Upon concluding a year of an intriguing workshops series concerned with new technological developments the BCSSS joins a movement supporting a new digital humanism. The center became an official supporter of the Vienna Manifesto on Digital Humanism. The manifesto is a reaction to the challenges and threats that arise with increasing digitalization of society, especially regarding  privacy, monopolization of the web, the self-reinforcement and radicalization of existing opinions as well as the creation of filter bubbles.

These concerns were also raised in the workshop series that was spearheaded by BCSSS vice president Felix Tretter in 2019. Representatives from fields as diverse as the medical sector, health care management, psychology, complexity, private data-science corporations, public administration, political science and nonprofit data-science initiatives came together to discuss the potential and the hazards regarding Big Data, Health Related ICT (HICT), Digital Health Technology Assessment (DHTA) and Human Digitalization in Health Affairs (HDIHA) as well as ethical and juridical aspects.

The manifesto calls for more deliberation and action regarding technical trends as well as the disruptions that they cause in society. As machines increasingly gain abilities that surpass human performance, it is critical to more consciously shape the assumptions that are programmed into algorithms and software. Human values and needs must remain at the center and digital technologies should enhance, not engross democracy and inclusion. The manifesto is offered in several languages so that it may be spread and discussed far beyond Austria. It was created as an international effort by scientists that reaches from places like Naples, Italy to Boulder, Colorado. The manifesto is supported by technical universities and humanities departments alike.

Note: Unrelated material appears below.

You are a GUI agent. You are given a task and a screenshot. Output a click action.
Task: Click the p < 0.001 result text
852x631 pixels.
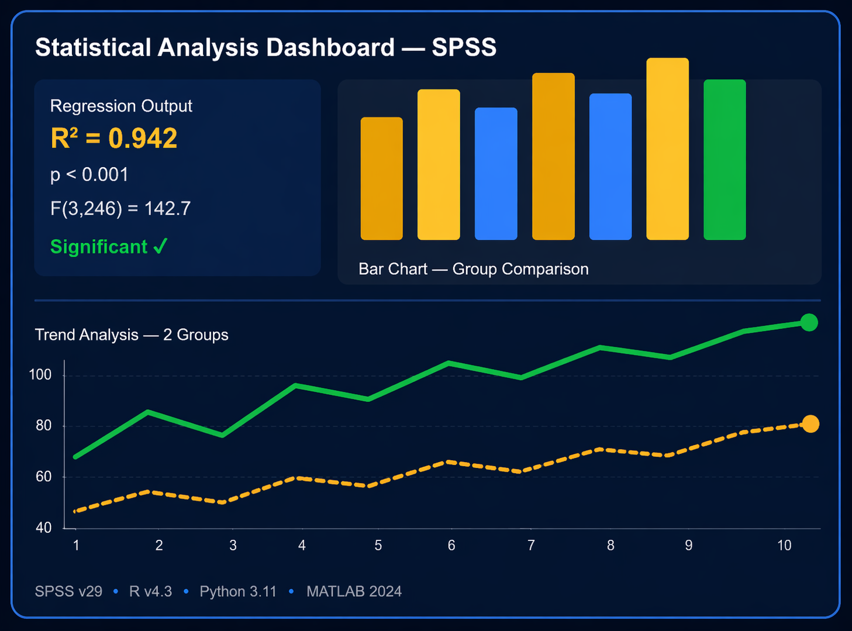pos(89,175)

The BCSSS is set to continue its work in this regard in 2020 with Felix Tretter’s plans for an expert meeting that ponders a new idea of man, a ‘homo digitalis’. The idea of finding ‘a new conception of man’ was already shared by Ludwig and Maria Magdalena von Bertalanffy (short BERTA), which is also the theme for the art meets science exhibition by BCSSS board member Jeanette Müller and BCSSS member Paul Divjak.